━━━ GIVEN TEXT

Amazon was not happy with the decision. The company said its stance on the voting process was as a result of its goal to ensure that many of its employees are able to vote in the election. The retail giant noted that it already secured a safe voting site cleared by health experts that would have enabled its employees to vote according to their shifts. Amazon said it would continue to insist on a process that gave everyone in the company a voice.
The mail-in voting process is set to go on as scheduled, and Amazon’s Alabama warehouse, a key stakeholder in the process, will soon be able to tell if they would be joining the union. It is a critical step for most Amazon workers who fall under the blue-collar categorization. If successful, other Amazon’s centers in the country would be enticed to join the fray. The warehouse would also become the first Amazon facility in the US to get unionized.
Asides from the unskilled workers, the movie is also a significant step for the company’s white-collar workers, as Amazon has rejected the unionization of its workforce over the years. This is common practice in the tech sector, with many of the tech giants refusing to allow their workers to join the relevant unions. However, things seem to be changing as a wind of change has blown across the sector.
Alphabet workers now belong to a union. Kickstarter also allowed its workforce to unionize, among many others.

━━━━━━
━━━ INFORMATION

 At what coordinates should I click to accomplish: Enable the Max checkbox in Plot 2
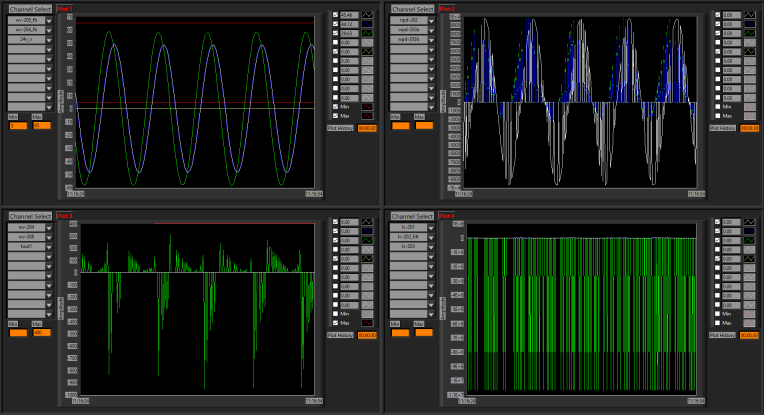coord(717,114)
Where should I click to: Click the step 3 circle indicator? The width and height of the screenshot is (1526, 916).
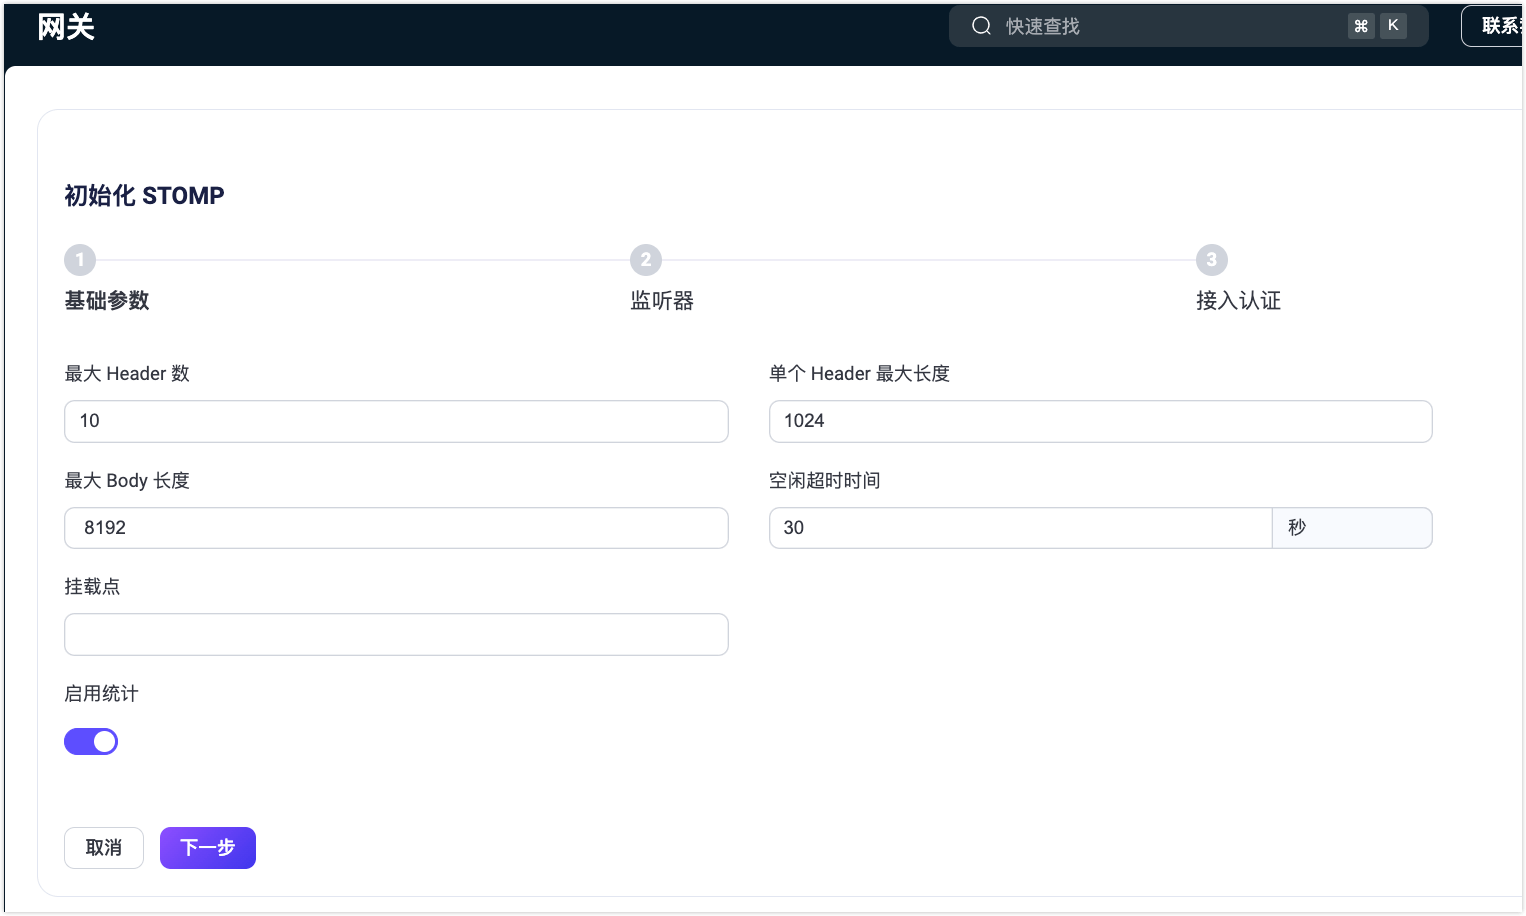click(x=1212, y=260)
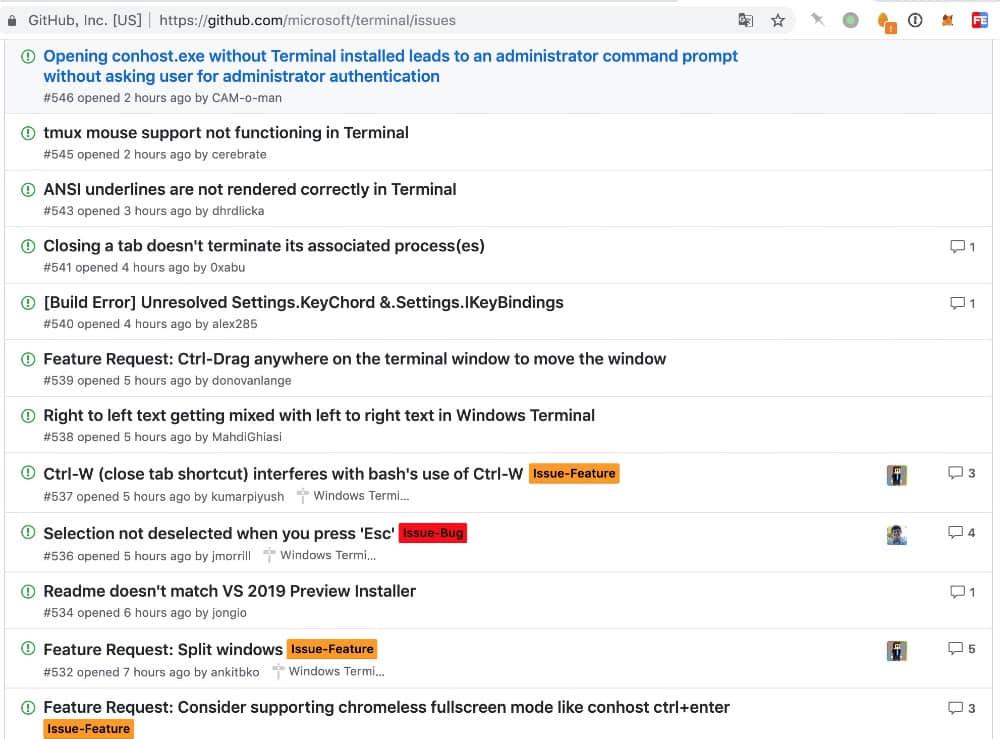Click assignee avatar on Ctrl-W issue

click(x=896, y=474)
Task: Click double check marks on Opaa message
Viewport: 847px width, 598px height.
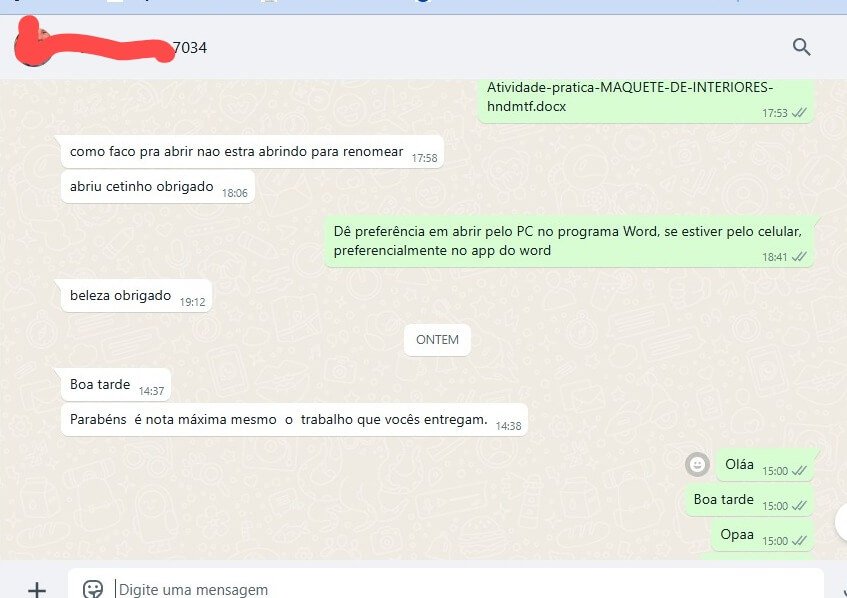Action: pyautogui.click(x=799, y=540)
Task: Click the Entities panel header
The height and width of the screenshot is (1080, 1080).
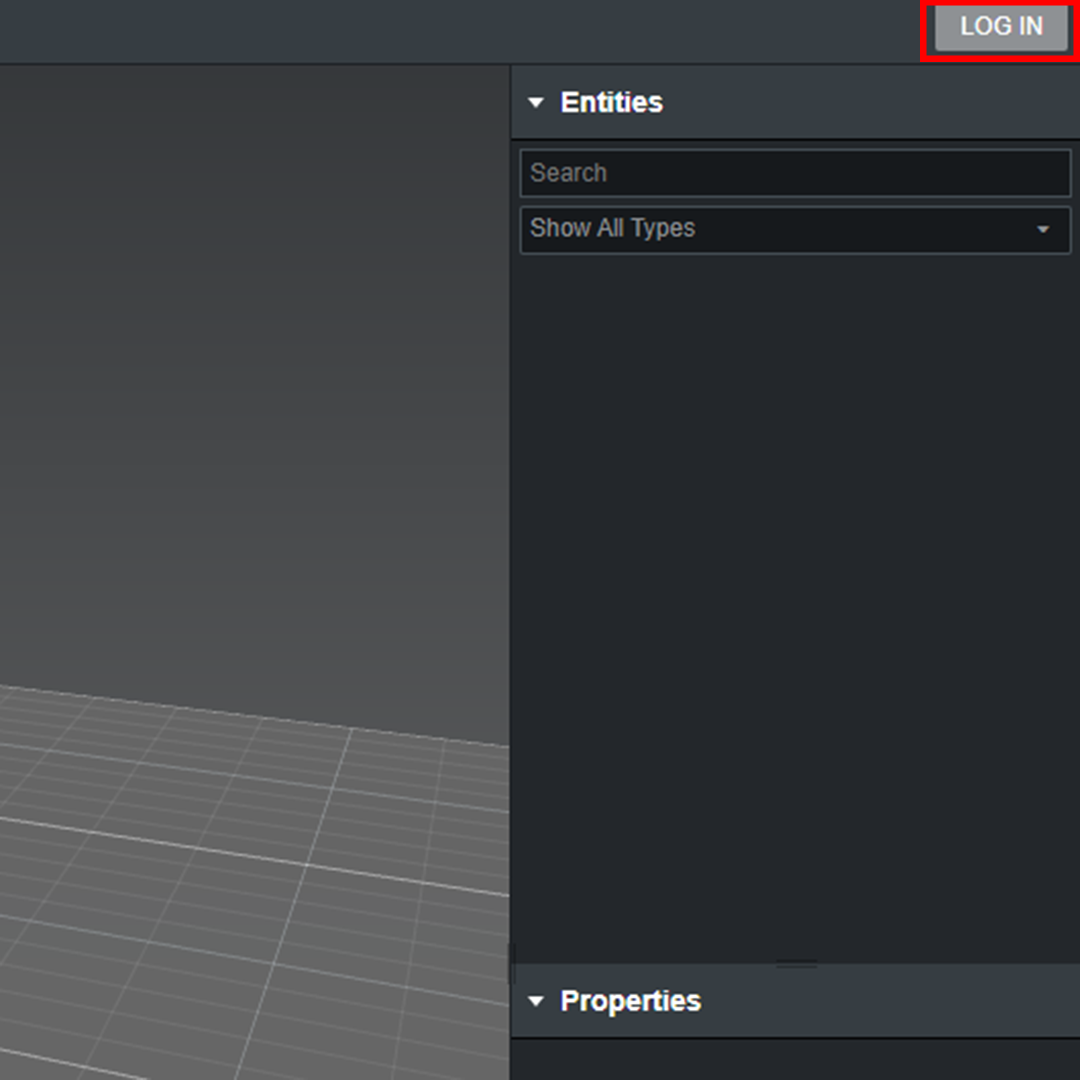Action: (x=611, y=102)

━━━━━━

_ASSIGNMENT 1_
In the passage on Amazon's union vote, what would the Alabama warehouse become if it unionized?
_ASSIGNMENT 2_
For each statement, decide whether it agrees with the passage on Amazon's union vote, and support each yes or no with the deciding words of the passage, quoted exactly.
(a) Amazon said it had secured a voting site cleared by health experts.
(b) The mail-in voting process was postponed.
(c) Kickstarter refused to let its workforce unionize.

_ANSWER AREA 1_
It would become the first Amazon facility in the US to get unionized.

_ANSWER AREA 2_
(a) Yes: "it already secured a safe voting site cleared by health experts"
(b) No: "The mail-in voting process is set to go on as scheduled"
(c) No: "Kickstarter also allowed its workforce to unionize"